Thread Performance Considerations

  • Multi-process

  • Multi-threaded

  • Event-driven

Thread Metrics

Before we consider which model is useful, it is important to understand that it is all about perspectives and business needs. For example, do we care about total execution time or average execution time per request or stage in pipeline?

We know for sure that threads are useful to most cases.

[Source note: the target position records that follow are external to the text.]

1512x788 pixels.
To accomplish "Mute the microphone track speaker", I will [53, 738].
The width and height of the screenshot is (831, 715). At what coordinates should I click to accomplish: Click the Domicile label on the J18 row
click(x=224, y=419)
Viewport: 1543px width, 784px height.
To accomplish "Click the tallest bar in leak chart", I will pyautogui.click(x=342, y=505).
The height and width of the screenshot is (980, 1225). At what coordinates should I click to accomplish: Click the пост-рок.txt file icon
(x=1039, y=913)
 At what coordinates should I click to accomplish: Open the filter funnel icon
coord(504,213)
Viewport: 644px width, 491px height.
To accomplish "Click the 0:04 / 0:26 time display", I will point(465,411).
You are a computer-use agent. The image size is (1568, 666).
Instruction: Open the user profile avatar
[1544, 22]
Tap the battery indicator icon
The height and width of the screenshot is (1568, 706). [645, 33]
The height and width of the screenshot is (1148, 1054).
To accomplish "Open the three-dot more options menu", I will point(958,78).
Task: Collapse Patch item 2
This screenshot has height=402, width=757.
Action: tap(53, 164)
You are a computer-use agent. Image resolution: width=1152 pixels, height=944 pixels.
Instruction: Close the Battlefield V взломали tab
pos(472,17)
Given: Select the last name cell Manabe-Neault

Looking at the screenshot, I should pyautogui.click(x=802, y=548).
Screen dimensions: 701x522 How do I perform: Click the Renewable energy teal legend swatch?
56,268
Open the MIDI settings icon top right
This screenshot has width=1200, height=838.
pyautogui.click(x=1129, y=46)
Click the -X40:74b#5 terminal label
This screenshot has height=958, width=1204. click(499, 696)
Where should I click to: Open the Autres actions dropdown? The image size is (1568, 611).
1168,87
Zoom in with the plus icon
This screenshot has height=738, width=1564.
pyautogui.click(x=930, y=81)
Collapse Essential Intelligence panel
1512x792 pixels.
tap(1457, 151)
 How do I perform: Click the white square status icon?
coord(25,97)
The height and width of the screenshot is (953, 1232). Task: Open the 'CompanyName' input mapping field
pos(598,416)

  • Achieve parallelization

  • Specialization to keep cache hot

  • Efficiency with memory requirement

  • Hide latency of I/O operations

However, we need to evaluate the usefulness with actual metrics.

  • Execution time

  • Number of requests per time

  • Response time

  • System throughput

  • Hardware utilization rate

Whether threads are actually useful depends on metrics and workloads.

Concurreny Models

Multi-process

Multiple process with single threading is often easy to program but the catch is that it uses more memory and context switch between processes on a CPU has a high cost.

Multi-threaded

Multiple threads share the same memory space, it is easy to exchange information with one another. It is also cheaper to context switch a thread than to context switch a process. However, it is rather challenging to implement multithreading code.

Event-driven

Event driven approach allows many concurrent operation to be interleaved in CPU execution. The core is hopping around many places. It will have many program counters. Dispatching of an event leads to the execution of a piece of handler code.

Oftentimes when we consider whether we want a multi-threading model given that we only have one CPU, we need to ask ourselves the question. if thread.idle_time > 2 * thread.ctx_switch_time, then we should use multi-threading model. Otherwise it would be better to use event-driven model, given that we don't perform any blocking I/O operation on the thread.

The key to use event-driven model is that we must have async I/O operations.

Flash

Flash is a event-driven web server. It uses asymmetric helper processes to achieve async I/O. It has the following hiearchy.

  • Handlers

  • Event Dispatcher

  • Helpers

The single thread will always execute handler code. Whenever it needs to perform an I/O, it delegates the work to helpers. Once helper completes its work, it will emit an event via the event dispatcher.

  • Helpers are used for disk reads

  • Pipes are used for communication with dispatcher

  • Helpers reads file in memory via mmap

  • Dispatcher checks if pages are in mmap to decide which handler to invoke

Apache

Apache has a core module which is primarily responsible for handling requests and writing responses. It has multiple sub modules for different functionality. You can have security module, dynamic content management and etc... Apache is a combination of multi-process and multi-threaded model. Each process is a boss/worker process with dynamic thread pool.

Experiment Methodology

  • What systems are you comparing?

  • What workloads will be used?

  • How will you measure performance?